**Work instructions**
Would you set down each line of the data below exactly?

**Task material**
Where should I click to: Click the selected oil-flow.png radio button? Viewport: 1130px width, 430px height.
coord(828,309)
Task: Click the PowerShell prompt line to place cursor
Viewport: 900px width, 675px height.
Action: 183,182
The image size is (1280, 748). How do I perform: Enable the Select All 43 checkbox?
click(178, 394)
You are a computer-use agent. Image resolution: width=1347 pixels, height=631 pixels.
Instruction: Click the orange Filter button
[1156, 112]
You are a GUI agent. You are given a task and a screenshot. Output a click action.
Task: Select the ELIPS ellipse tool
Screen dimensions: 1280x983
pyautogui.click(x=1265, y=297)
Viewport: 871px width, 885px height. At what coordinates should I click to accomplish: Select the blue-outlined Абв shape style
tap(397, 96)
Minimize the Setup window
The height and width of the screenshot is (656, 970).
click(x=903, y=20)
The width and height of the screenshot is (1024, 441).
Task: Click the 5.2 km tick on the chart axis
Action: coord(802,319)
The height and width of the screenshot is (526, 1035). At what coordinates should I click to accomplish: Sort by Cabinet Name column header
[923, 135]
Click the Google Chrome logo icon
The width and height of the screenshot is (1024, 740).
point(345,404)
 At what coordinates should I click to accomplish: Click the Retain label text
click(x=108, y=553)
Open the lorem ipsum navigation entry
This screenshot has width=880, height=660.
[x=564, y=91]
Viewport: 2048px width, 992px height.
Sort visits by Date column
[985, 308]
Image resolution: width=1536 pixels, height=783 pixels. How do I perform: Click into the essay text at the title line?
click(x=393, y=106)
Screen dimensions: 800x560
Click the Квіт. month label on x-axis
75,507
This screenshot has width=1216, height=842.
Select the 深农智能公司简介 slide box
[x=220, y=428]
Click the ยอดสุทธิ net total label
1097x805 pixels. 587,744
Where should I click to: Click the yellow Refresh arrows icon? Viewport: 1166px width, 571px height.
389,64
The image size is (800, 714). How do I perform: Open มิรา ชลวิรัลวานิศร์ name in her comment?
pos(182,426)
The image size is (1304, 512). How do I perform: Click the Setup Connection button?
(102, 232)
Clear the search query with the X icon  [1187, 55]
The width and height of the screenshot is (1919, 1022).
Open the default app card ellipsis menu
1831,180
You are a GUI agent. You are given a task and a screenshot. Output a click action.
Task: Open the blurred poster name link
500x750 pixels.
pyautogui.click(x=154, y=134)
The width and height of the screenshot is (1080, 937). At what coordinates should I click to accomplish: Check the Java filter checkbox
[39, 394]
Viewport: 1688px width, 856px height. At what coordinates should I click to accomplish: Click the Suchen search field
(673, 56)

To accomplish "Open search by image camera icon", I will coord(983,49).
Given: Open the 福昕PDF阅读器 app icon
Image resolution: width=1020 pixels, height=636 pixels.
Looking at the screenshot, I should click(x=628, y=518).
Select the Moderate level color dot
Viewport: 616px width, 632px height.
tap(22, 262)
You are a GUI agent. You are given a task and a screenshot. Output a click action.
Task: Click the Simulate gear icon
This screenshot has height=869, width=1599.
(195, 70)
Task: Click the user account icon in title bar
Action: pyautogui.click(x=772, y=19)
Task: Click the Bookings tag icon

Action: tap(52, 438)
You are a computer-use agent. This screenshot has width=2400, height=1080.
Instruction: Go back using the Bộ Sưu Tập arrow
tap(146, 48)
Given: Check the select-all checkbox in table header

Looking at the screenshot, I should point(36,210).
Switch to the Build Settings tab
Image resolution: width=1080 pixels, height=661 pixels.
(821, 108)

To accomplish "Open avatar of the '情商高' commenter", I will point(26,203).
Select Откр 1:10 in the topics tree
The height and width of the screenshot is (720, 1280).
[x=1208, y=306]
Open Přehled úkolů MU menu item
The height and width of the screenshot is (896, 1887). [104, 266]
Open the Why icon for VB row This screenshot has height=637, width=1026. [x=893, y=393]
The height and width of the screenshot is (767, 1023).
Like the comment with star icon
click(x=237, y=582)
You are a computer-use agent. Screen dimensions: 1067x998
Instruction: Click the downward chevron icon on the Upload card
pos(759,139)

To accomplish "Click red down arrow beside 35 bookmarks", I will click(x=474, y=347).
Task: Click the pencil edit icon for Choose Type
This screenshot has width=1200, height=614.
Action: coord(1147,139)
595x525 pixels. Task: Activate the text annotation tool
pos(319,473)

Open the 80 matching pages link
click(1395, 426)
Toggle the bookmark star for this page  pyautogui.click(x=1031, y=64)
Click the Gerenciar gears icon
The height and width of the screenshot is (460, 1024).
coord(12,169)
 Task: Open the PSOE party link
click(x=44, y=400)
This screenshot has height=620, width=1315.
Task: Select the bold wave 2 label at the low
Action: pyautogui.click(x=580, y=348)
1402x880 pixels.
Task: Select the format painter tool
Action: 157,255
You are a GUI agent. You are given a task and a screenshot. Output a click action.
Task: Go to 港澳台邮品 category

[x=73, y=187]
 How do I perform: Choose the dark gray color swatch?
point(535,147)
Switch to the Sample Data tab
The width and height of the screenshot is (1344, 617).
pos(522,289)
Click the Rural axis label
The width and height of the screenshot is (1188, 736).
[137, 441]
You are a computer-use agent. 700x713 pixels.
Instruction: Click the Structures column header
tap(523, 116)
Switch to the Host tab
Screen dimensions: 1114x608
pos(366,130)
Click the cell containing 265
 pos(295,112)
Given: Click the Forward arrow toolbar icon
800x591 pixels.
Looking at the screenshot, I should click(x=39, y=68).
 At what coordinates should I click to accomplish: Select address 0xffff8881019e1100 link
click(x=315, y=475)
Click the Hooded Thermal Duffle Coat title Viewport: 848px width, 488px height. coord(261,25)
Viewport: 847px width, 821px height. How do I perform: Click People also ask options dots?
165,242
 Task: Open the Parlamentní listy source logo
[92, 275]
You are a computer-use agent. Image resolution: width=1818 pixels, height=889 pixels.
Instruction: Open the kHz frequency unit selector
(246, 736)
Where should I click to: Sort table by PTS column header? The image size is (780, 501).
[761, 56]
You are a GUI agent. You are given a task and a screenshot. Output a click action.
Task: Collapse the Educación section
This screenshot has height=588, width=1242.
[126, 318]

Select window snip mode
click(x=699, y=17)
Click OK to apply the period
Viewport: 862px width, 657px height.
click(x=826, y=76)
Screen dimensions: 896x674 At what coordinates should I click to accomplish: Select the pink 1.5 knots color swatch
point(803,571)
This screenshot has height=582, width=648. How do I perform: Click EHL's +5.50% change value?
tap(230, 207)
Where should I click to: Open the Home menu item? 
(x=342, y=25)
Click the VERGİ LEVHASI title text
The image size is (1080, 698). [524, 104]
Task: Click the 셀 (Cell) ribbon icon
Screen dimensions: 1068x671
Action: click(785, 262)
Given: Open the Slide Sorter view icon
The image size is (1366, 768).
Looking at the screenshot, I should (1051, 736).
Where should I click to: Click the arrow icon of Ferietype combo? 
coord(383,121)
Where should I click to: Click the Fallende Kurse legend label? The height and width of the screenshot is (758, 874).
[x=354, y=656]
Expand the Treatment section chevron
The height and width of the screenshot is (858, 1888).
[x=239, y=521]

**Task response**
Where should I click to: Click the selected oil-flow.png radio button? Viewport: 1130px width, 430px height.
coord(828,309)
Task: Click the PowerShell prompt line to place cursor
Viewport: 900px width, 675px height.
Action: 183,182
The image size is (1280, 748). How do I perform: Enable the Select All 43 checkbox?
click(178, 394)
You are a computer-use agent. Image resolution: width=1347 pixels, height=631 pixels.
Instruction: Click the orange Filter button
[1156, 112]
You are a GUI agent. You are given a task and a screenshot. Output a click action.
Task: Select the ELIPS ellipse tool
Screen dimensions: 1280x983
pyautogui.click(x=1265, y=297)
Viewport: 871px width, 885px height. At what coordinates should I click to accomplish: Select the blue-outlined Абв shape style
tap(397, 96)
Minimize the Setup window
The height and width of the screenshot is (656, 970).
click(x=903, y=20)
The width and height of the screenshot is (1024, 441).
Task: Click the 5.2 km tick on the chart axis
Action: coord(802,319)
The height and width of the screenshot is (526, 1035). At what coordinates should I click to accomplish: Sort by Cabinet Name column header
[923, 135]
Click the Google Chrome logo icon
The width and height of the screenshot is (1024, 740).
point(345,404)
 At what coordinates should I click to accomplish: Click the Retain label text
click(x=108, y=553)
Open the lorem ipsum navigation entry
This screenshot has width=880, height=660.
[x=564, y=91]
Viewport: 2048px width, 992px height.
Sort visits by Date column
[985, 308]
Image resolution: width=1536 pixels, height=783 pixels. How do I perform: Click into the essay text at the title line?
click(x=393, y=106)
Screen dimensions: 800x560
Click the Квіт. month label on x-axis
75,507
This screenshot has width=1216, height=842.
Select the 深农智能公司简介 slide box
[x=220, y=428]
Click the ยอดสุทธิ net total label
1097x805 pixels. 587,744
Where should I click to: Click the yellow Refresh arrows icon? Viewport: 1166px width, 571px height.
389,64
The image size is (800, 714). How do I perform: Open มิรา ชลวิรัลวานิศร์ name in her comment?
pos(182,426)
The image size is (1304, 512). How do I perform: Click the Setup Connection button?
(102, 232)
Clear the search query with the X icon  [1187, 55]
The width and height of the screenshot is (1919, 1022).
Open the default app card ellipsis menu
1831,180
You are a GUI agent. You are given a task and a screenshot. Output a click action.
Task: Open the blurred poster name link
500x750 pixels.
pyautogui.click(x=154, y=134)
The width and height of the screenshot is (1080, 937). At what coordinates should I click to accomplish: Check the Java filter checkbox
[39, 394]
Viewport: 1688px width, 856px height. At what coordinates should I click to accomplish: Click the Suchen search field
(673, 56)

To accomplish "Open search by image camera icon", I will coord(983,49).
Given: Open the 福昕PDF阅读器 app icon
Image resolution: width=1020 pixels, height=636 pixels.
Looking at the screenshot, I should click(x=628, y=518).
Select the Moderate level color dot
Viewport: 616px width, 632px height.
tap(22, 262)
You are a GUI agent. You are given a task and a screenshot. Output a click action.
Task: Click the Simulate gear icon
This screenshot has height=869, width=1599.
(195, 70)
Task: Click the user account icon in title bar
Action: pyautogui.click(x=772, y=19)
Task: Click the Bookings tag icon

Action: tap(52, 438)
You are a computer-use agent. This screenshot has width=2400, height=1080.
Instruction: Go back using the Bộ Sưu Tập arrow
tap(146, 48)
Given: Check the select-all checkbox in table header

Looking at the screenshot, I should point(36,210).
Switch to the Build Settings tab
Image resolution: width=1080 pixels, height=661 pixels.
(821, 108)

To accomplish "Open avatar of the '情商高' commenter", I will point(26,203).
Select Откр 1:10 in the topics tree
The height and width of the screenshot is (720, 1280).
[x=1208, y=306]
Open Přehled úkolů MU menu item
The height and width of the screenshot is (896, 1887). [104, 266]
Open the Why icon for VB row This screenshot has height=637, width=1026. [x=893, y=393]
The height and width of the screenshot is (767, 1023).
Like the comment with star icon
click(x=237, y=582)
You are a computer-use agent. Screen dimensions: 1067x998
Instruction: Click the downward chevron icon on the Upload card
pos(759,139)

To accomplish "Click red down arrow beside 35 bookmarks", I will click(x=474, y=347).
Task: Click the pencil edit icon for Choose Type
This screenshot has width=1200, height=614.
Action: coord(1147,139)
595x525 pixels. Task: Activate the text annotation tool
pos(319,473)

Open the 80 matching pages link
click(1395, 426)
Toggle the bookmark star for this page  pyautogui.click(x=1031, y=64)
Click the Gerenciar gears icon
The height and width of the screenshot is (460, 1024).
coord(12,169)
 Task: Open the PSOE party link
click(x=44, y=400)
This screenshot has height=620, width=1315.
Task: Select the bold wave 2 label at the low
Action: pyautogui.click(x=580, y=348)
1402x880 pixels.
Task: Select the format painter tool
Action: 157,255
You are a GUI agent. You are given a task and a screenshot. Output a click action.
Task: Go to 港澳台邮品 category

[x=73, y=187]
 How do I perform: Choose the dark gray color swatch?
point(535,147)
Switch to the Sample Data tab
The width and height of the screenshot is (1344, 617).
pos(522,289)
Click the Rural axis label
The width and height of the screenshot is (1188, 736).
[137, 441]
You are a computer-use agent. 700x713 pixels.
Instruction: Click the Structures column header
tap(523, 116)
Switch to the Host tab
Screen dimensions: 1114x608
pos(366,130)
Click the cell containing 265
 pos(295,112)
Given: Click the Forward arrow toolbar icon
800x591 pixels.
Looking at the screenshot, I should click(x=39, y=68).
 At what coordinates should I click to accomplish: Select address 0xffff8881019e1100 link
click(x=315, y=475)
Click the Hooded Thermal Duffle Coat title Viewport: 848px width, 488px height. coord(261,25)
Viewport: 847px width, 821px height. How do I perform: Click People also ask options dots?
165,242
 Task: Open the Parlamentní listy source logo
[92, 275]
You are a computer-use agent. Image resolution: width=1818 pixels, height=889 pixels.
Instruction: Open the kHz frequency unit selector
(246, 736)
Where should I click to: Sort table by PTS column header? The image size is (780, 501).
[761, 56]
You are a GUI agent. You are given a task and a screenshot. Output a click action.
Task: Collapse the Educación section
This screenshot has height=588, width=1242.
[126, 318]

Select window snip mode
click(x=699, y=17)
Click OK to apply the period
Viewport: 862px width, 657px height.
click(x=826, y=76)
Screen dimensions: 896x674 At what coordinates should I click to accomplish: Select the pink 1.5 knots color swatch
point(803,571)
This screenshot has height=582, width=648. How do I perform: Click EHL's +5.50% change value?
tap(230, 207)
Where should I click to: Open the Home menu item? 
(x=342, y=25)
Click the VERGİ LEVHASI title text
The image size is (1080, 698). [524, 104]
Task: Click the 셀 (Cell) ribbon icon
Screen dimensions: 1068x671
Action: click(785, 262)
Given: Open the Slide Sorter view icon
The image size is (1366, 768).
Looking at the screenshot, I should (1051, 736).
Where should I click to: Click the arrow icon of Ferietype combo? 
coord(383,121)
Where should I click to: Click the Fallende Kurse legend label? The height and width of the screenshot is (758, 874).
[x=354, y=656]
Expand the Treatment section chevron
The height and width of the screenshot is (858, 1888).
[x=239, y=521]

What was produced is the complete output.